Key Insights:
- Under the new crypto regulation, Japan intends to categorize crypto assets as financial products.
- Some of the suggested reofms would be the prohibition of insider trading and the obligatory annual disclosures.
- Unregistered companies can be fined up to 10 million yen and imprisoned for a maximum of 10 years.
Japan is also on the verge of radically revamping its crypto regulation system. It will change the way digital assets are handled in the Japanese financial system. The government has approved amendments that would subject a part of the crypto market to the Financial Instruments and Exchange Act (FIEA).
Inside the Japan Crypto Regulation Update
The latest move brings digital assets closer to traditional financial instruments. It shows a transition away from the Payment Services Act, under which crypto has largely been categorized as a means of payment.
With some activities being under the FIEA, the authorities intend to put more stringent measures concerning transparency, disclosure, and protection of investors. In the proposed new structure, the Japan crypto regulation bill would bring in stricter compliance requirements for firms in the industry.
The companies would have better reporting standards, such as mandatory yearly reports. Thus, regulators would aim to enhance accountability throughout the ecosystem.
A major aspects of the reform includes clear regulations against insider trading in crypto assets. This would put crypto at par with conventional securities markets, where it’s strictly forbidden to trade on the basis of non-public information.
It is also likely to alter the classification of businesses. Rather than being considered as exchange operators, firms would be in a broader definition similar to crypto asset dealers.
This change indicates the government’s changing perception towards digital assets as instruments of investment and not merely instruments of transaction.
Japan Plans to Introduce Stricter Crypto Regulation
The new Japan crypto regulation framework also suggests more stringent enforcement actions. Organizations that are not registered properly might be subject to heavy fines between 3 million and 10 million yen. In more severe situations, the breaches might attract a jail term of up to 10 years.
If the parliament approves the bill, the new regulations will be implemented in 2027. It will allow the players of the industry to adjust to the stricter regulatory framework.
The Financial Services Agency (FSA) of Japan has cited the booming growth of the domestic crypto market as the main reason behind the changes. In April 2025, the regulator published a discussion paper, which stated that crypto trading accounts in the country had topped 12 million. Meanwhile, customer holdings had reached 5 trillion yen.
FSA also noted the increase in user complaints as it received over 300 inquiries monthly. Such issues are usually associated with fraud, inadequate disclosure, and other risks that investors may be exposed to, making the case for more intensive oversight.

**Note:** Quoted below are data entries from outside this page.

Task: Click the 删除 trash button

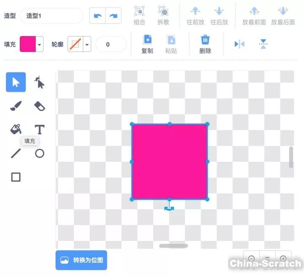Action: 205,44
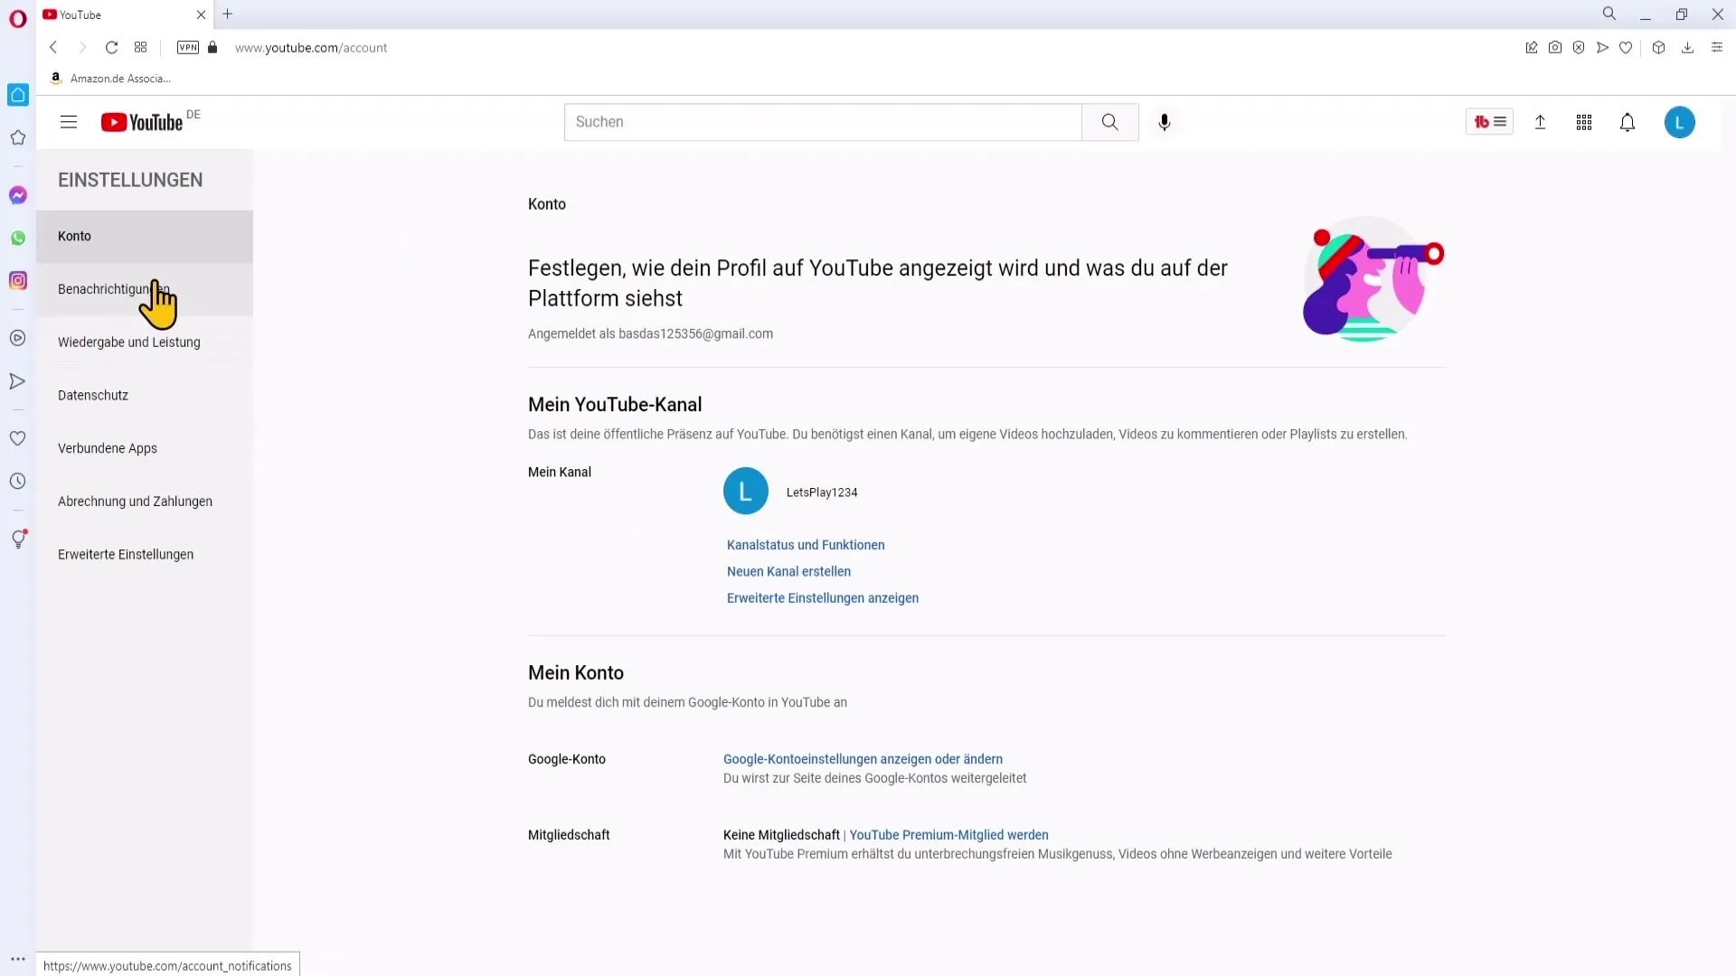The image size is (1736, 976).
Task: Click the VPN shield icon in address bar
Action: tap(187, 48)
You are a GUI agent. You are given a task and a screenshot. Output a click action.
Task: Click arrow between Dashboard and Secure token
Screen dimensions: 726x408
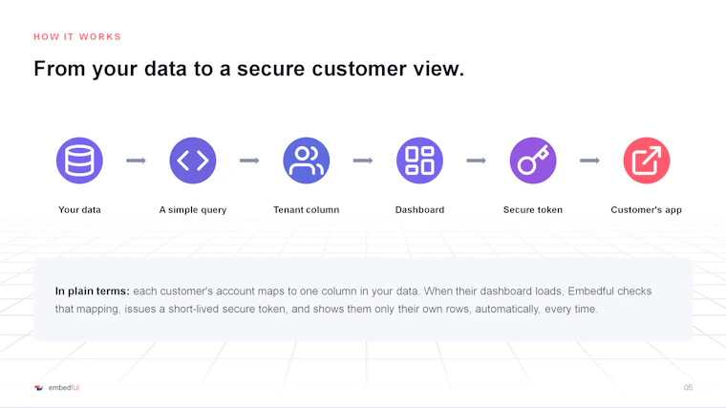point(477,161)
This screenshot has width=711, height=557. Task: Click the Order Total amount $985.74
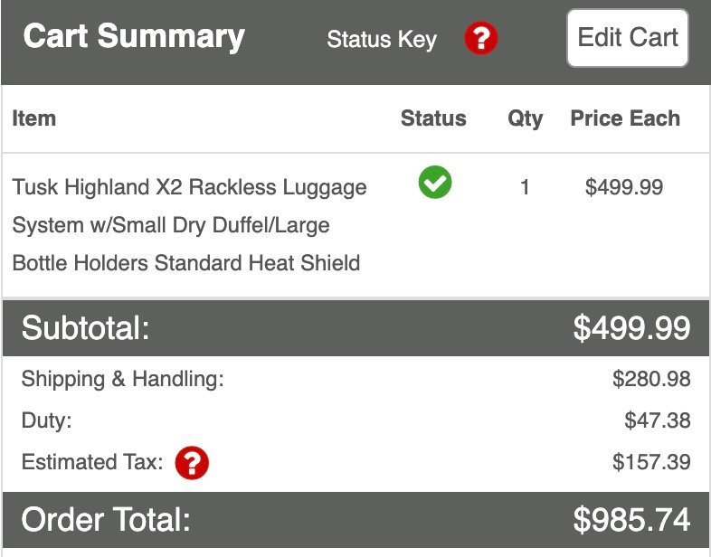(x=631, y=520)
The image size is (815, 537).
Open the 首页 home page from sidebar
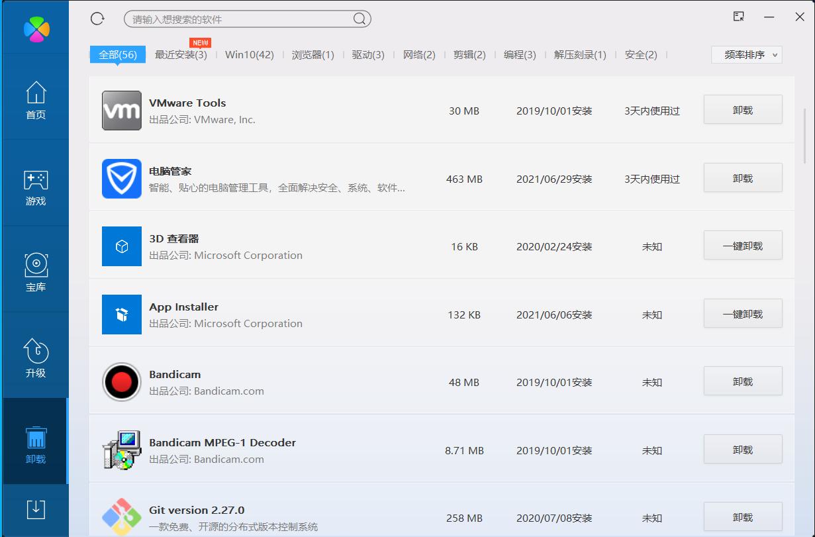tap(35, 99)
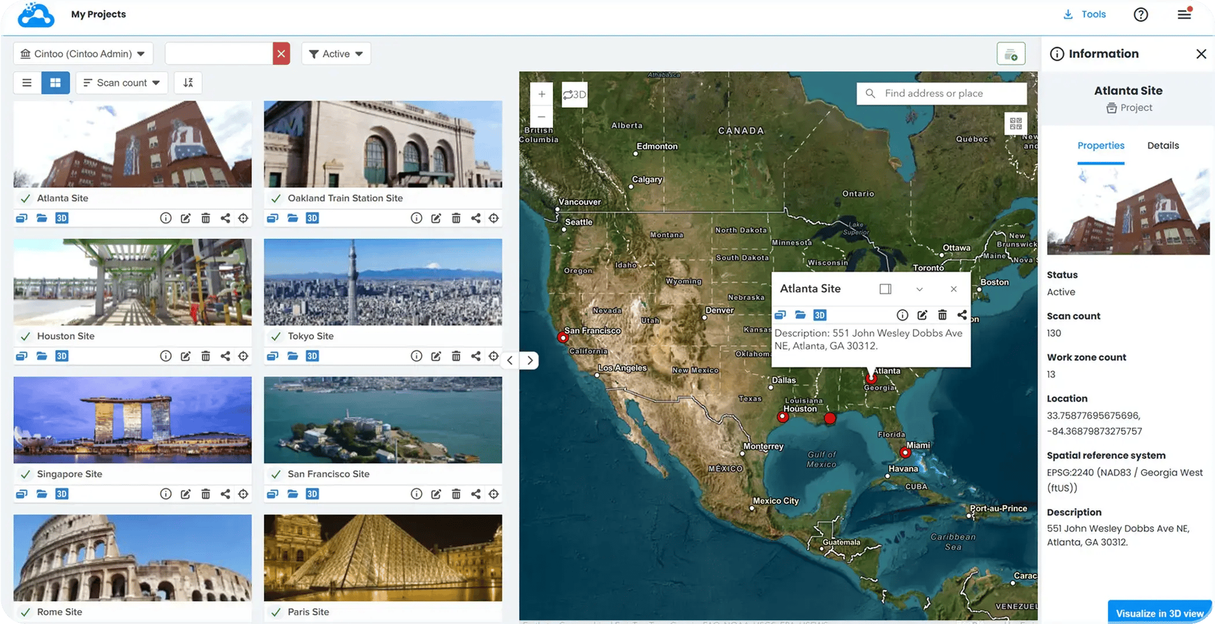Image resolution: width=1215 pixels, height=624 pixels.
Task: Expand the Active filter dropdown
Action: pyautogui.click(x=336, y=54)
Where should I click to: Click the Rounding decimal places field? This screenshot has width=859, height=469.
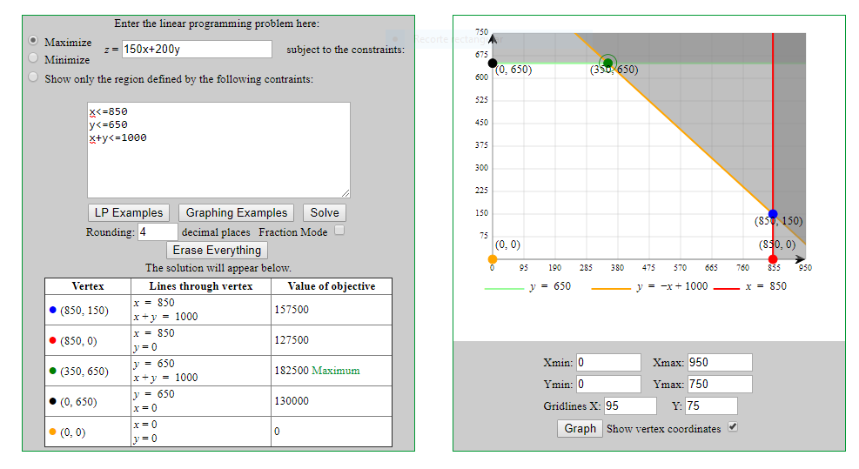click(158, 232)
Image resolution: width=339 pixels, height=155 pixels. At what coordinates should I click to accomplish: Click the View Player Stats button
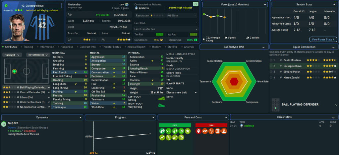tap(323, 39)
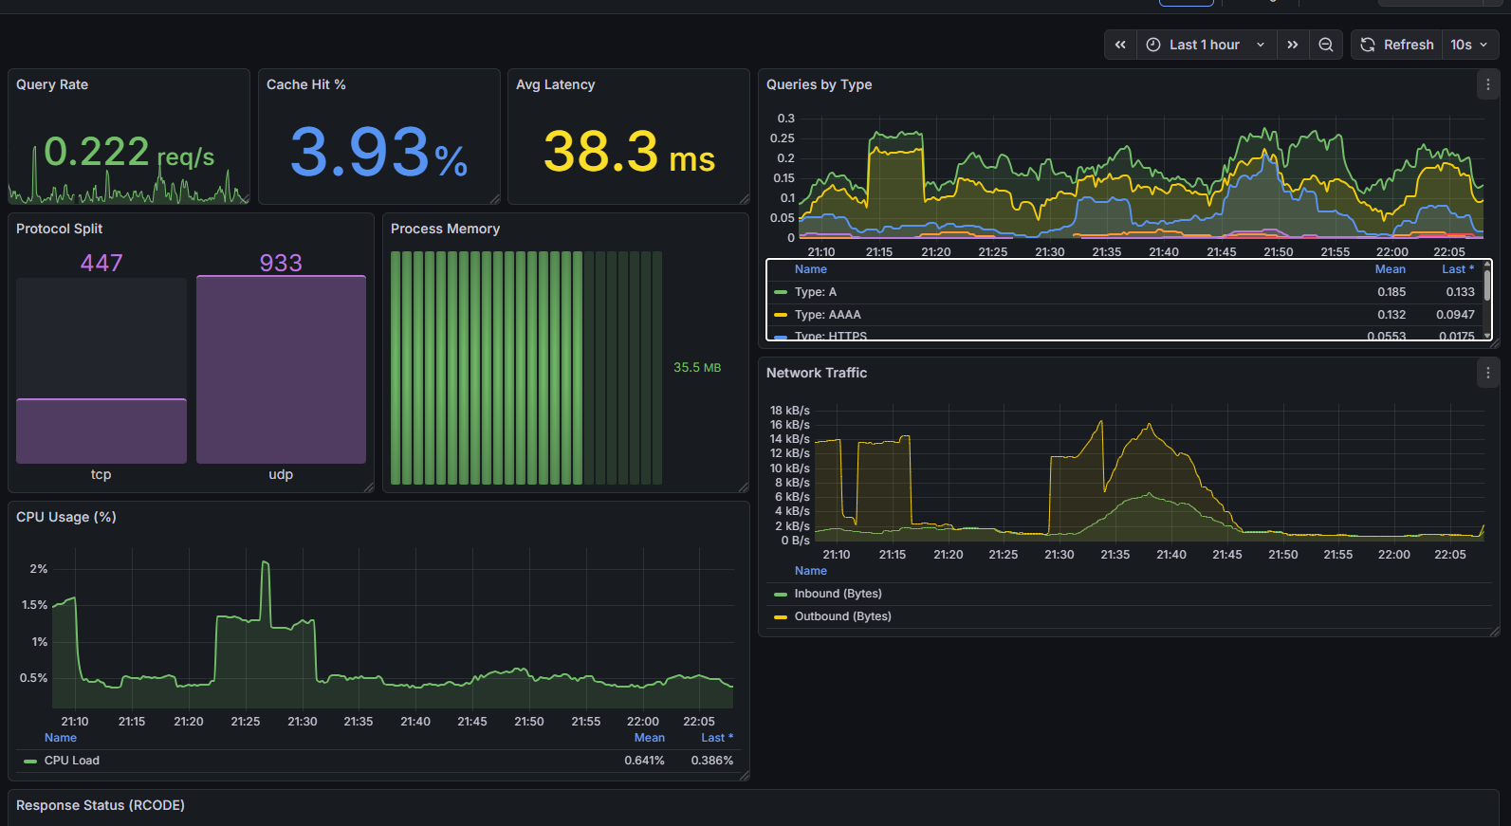
Task: Shift time range backward with double-left arrows
Action: pos(1120,45)
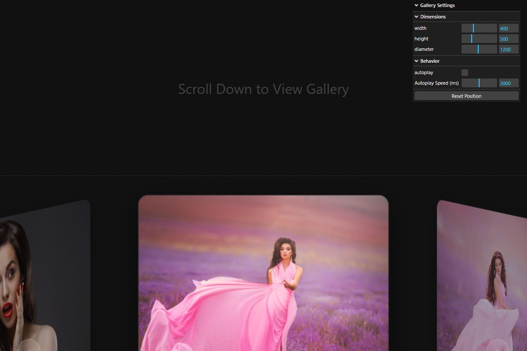Select the height value field showing 500

[508, 39]
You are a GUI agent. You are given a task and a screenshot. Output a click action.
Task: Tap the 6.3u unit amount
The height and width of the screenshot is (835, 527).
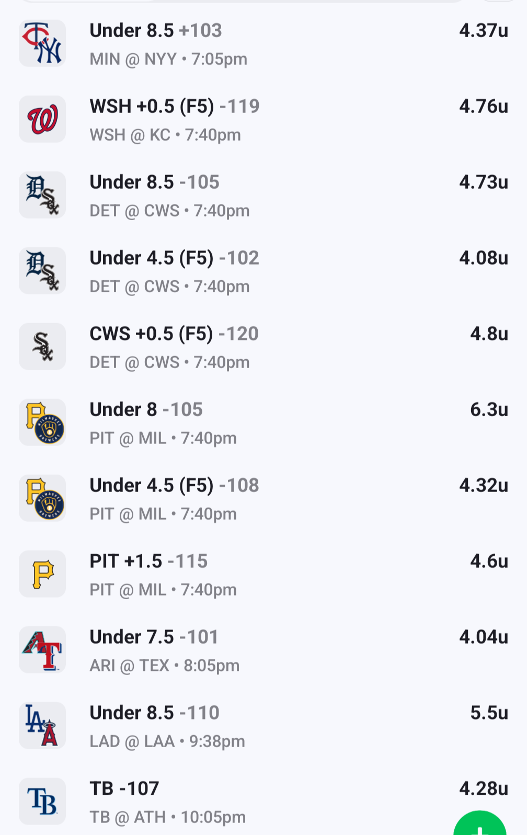click(x=489, y=410)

After the cabinet decision, Finance Minister Satsuki Katayama highlighted the priorities of the government. “We will expand the supply of growth capital in response to changes in financial and capital markets, and ensure fairness and transparency in the market and investor protection,” she said during a press briefing.
Other Regulatory Updates in the Crypto Market
In another crypto regulation update, Paul Atkins spotlighted a major bill that has already reached the review stage in the White House. He acknowledged that the draft ‘Regulation Crypto Assets’ has been handed over to the Office of Information and Regulatory Affairs.

It represents an important step prior to publication, according to his speech at the Digital Assets and Emerging Technology Policy Summit.
He said, “We will have reg crypto that we will be proposing here shortly. It’s in fact at OIRA right now, which is the next step before being published.” The proposal is subject to a period of public consultation after publication.